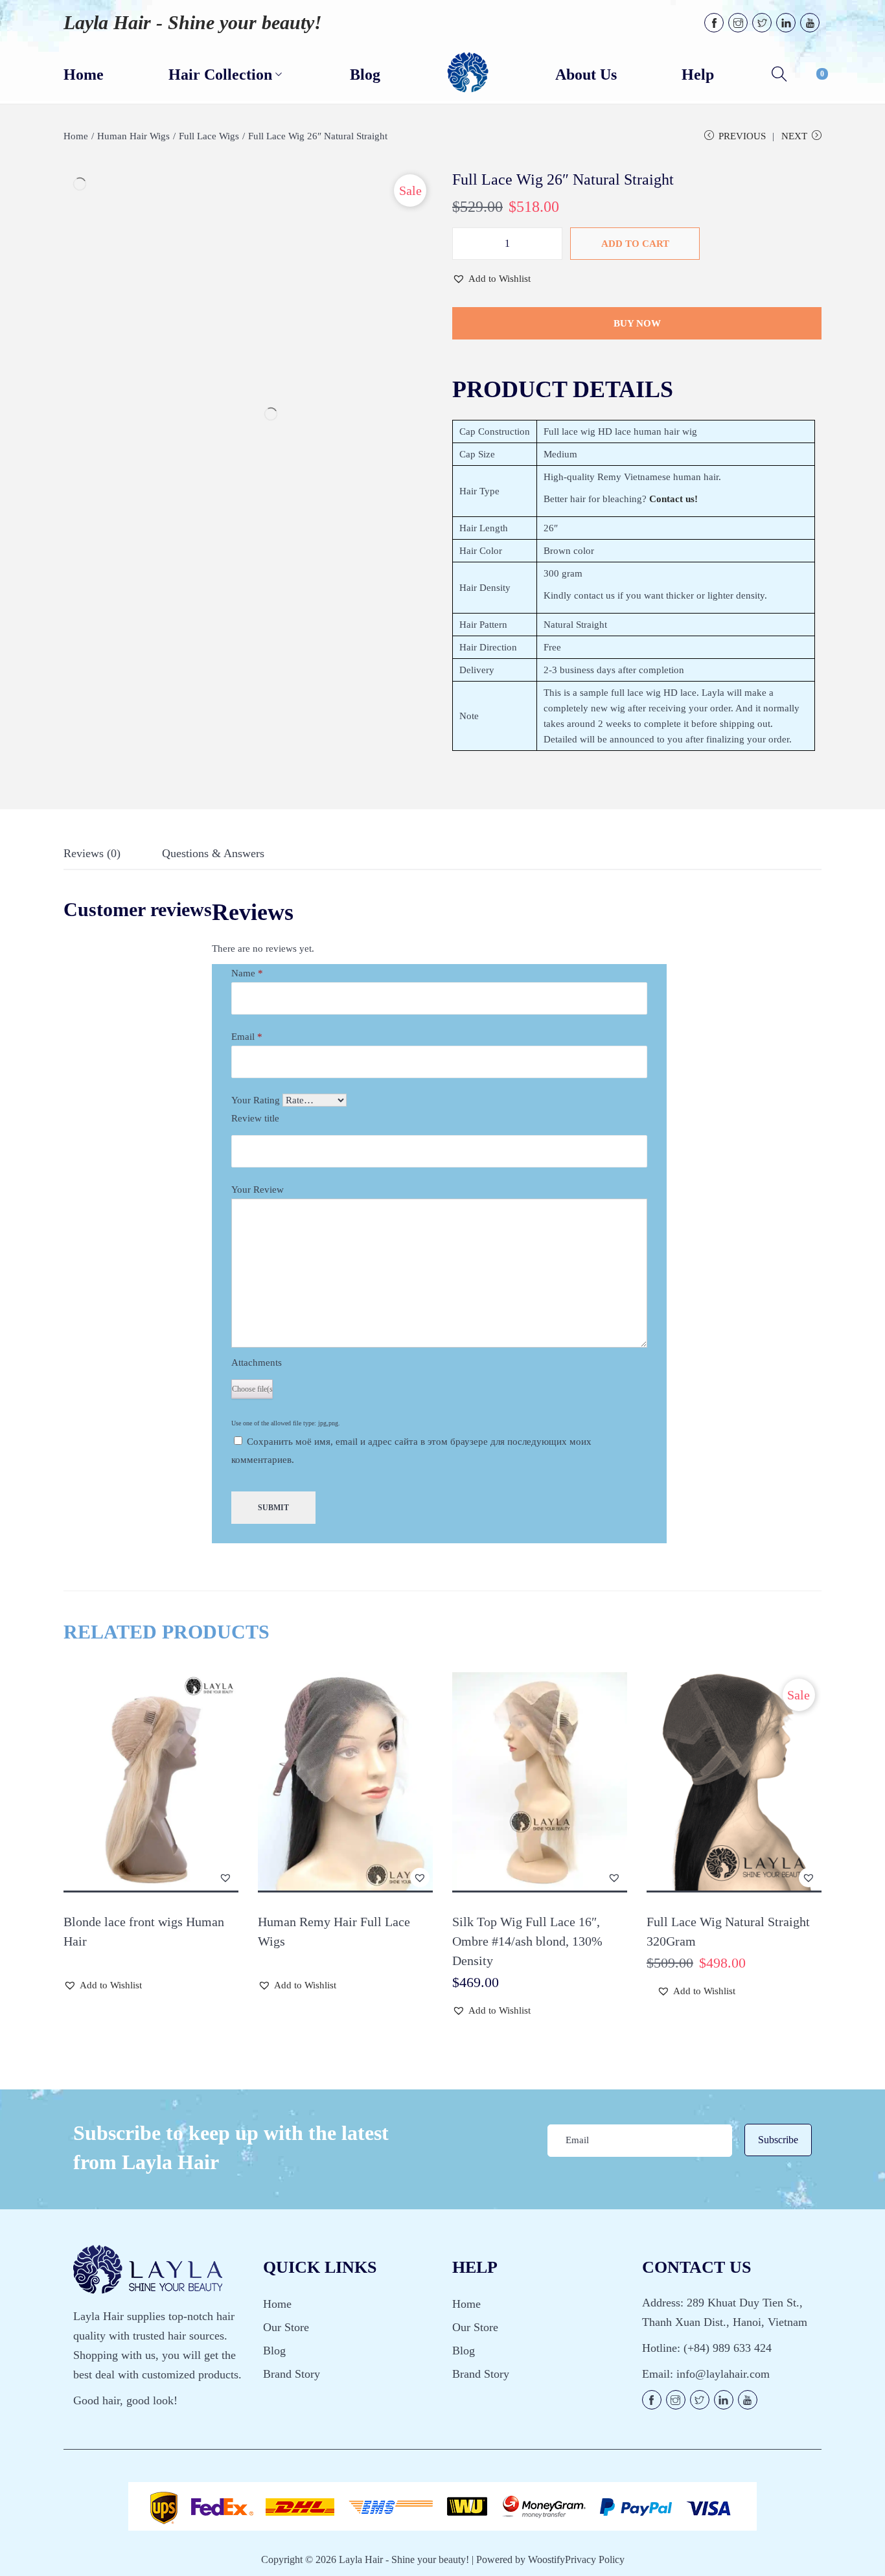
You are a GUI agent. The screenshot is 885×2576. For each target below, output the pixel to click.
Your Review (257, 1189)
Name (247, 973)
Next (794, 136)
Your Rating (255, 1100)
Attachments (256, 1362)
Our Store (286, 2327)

--- --- ---

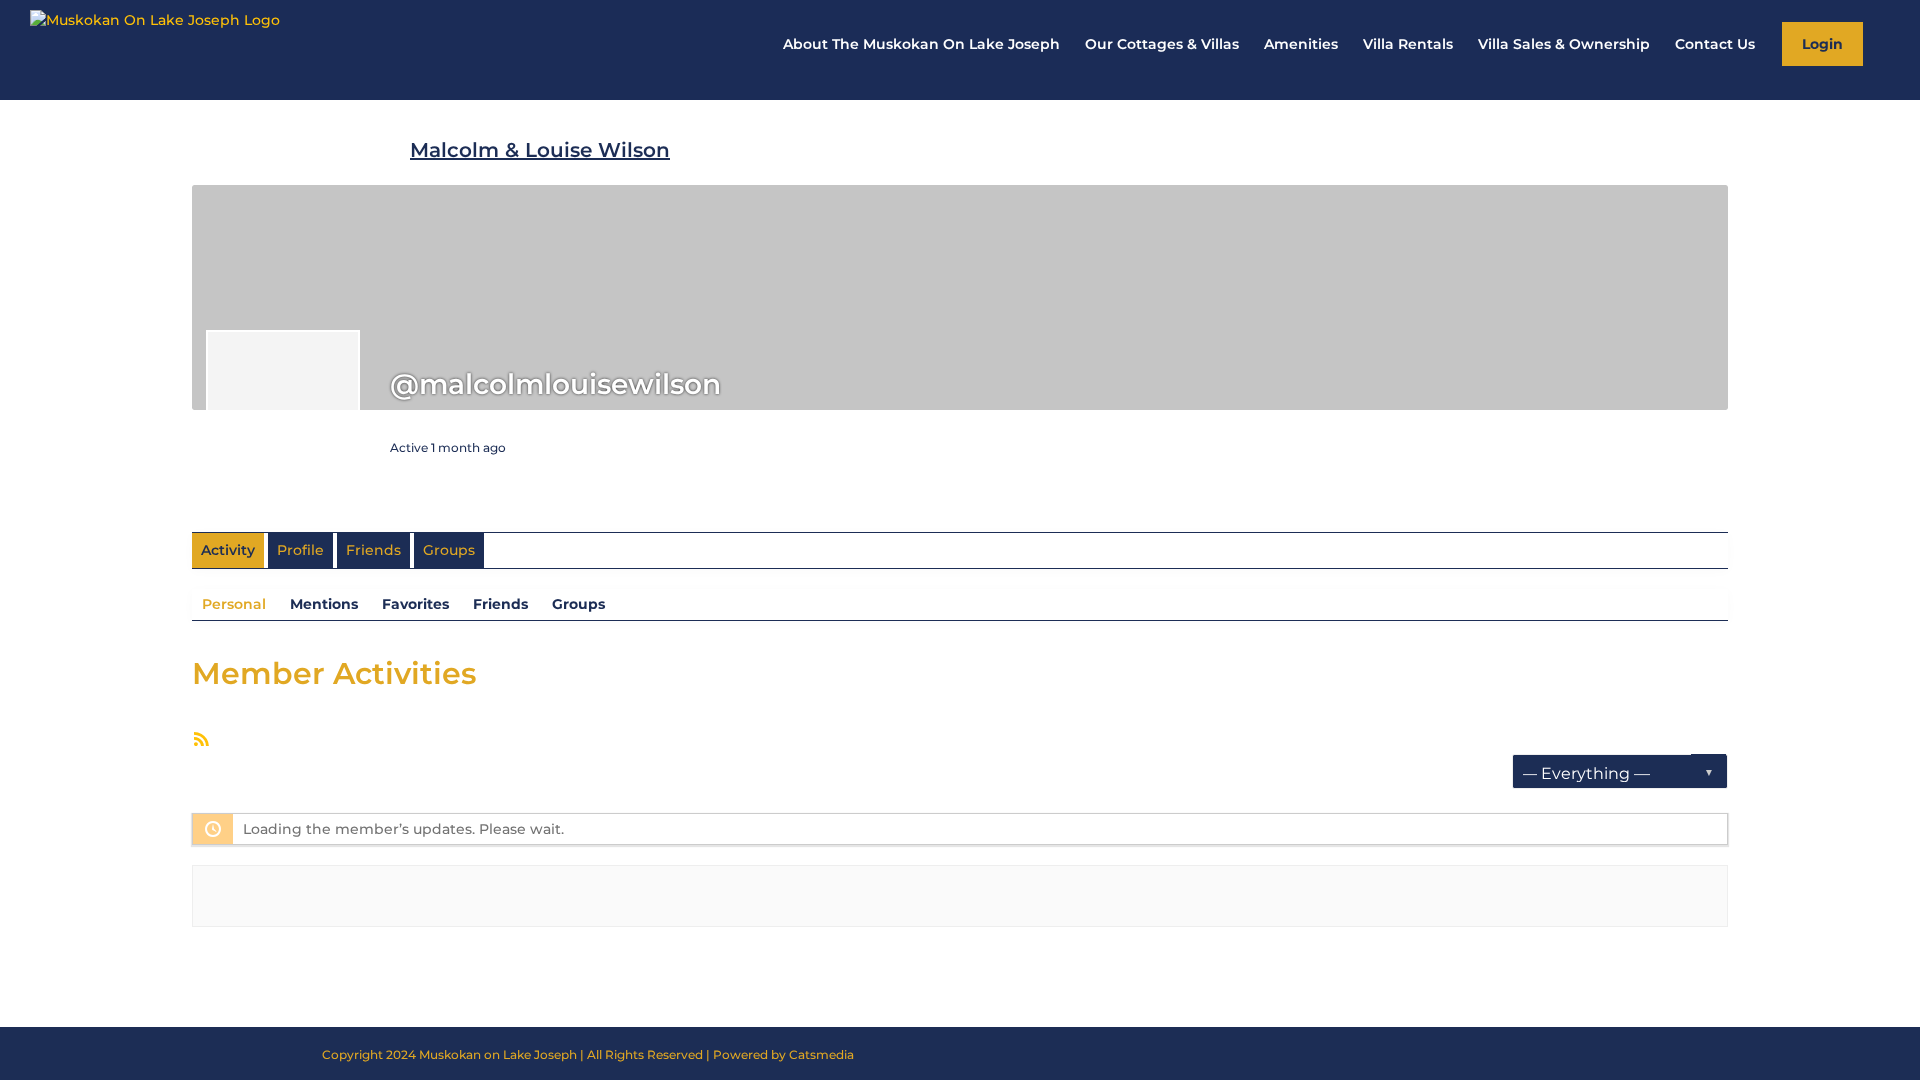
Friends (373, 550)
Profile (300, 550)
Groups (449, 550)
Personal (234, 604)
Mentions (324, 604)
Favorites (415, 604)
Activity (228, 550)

--- --- ---

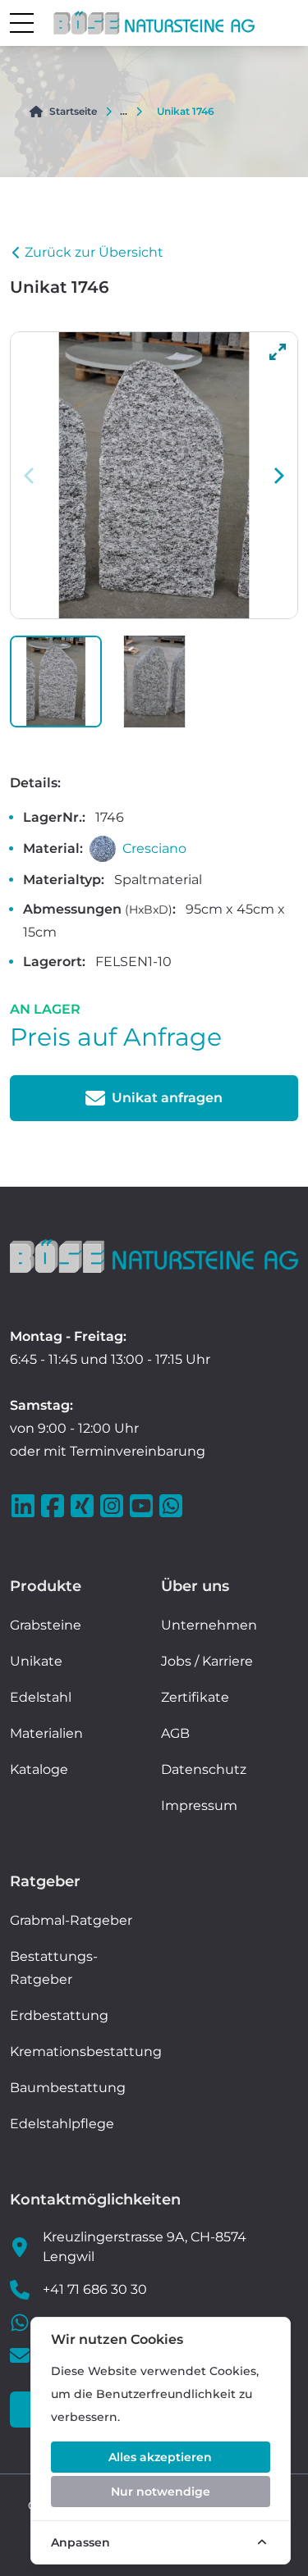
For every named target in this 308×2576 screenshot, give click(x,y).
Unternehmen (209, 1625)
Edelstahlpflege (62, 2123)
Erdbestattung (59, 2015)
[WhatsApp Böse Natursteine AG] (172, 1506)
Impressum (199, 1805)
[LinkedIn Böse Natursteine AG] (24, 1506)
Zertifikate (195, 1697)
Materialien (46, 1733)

--- --- ---

● Activity
Matching lines for the string "Natursteine": count them across the listing and reply with the number alone.

● Solution to the problem
2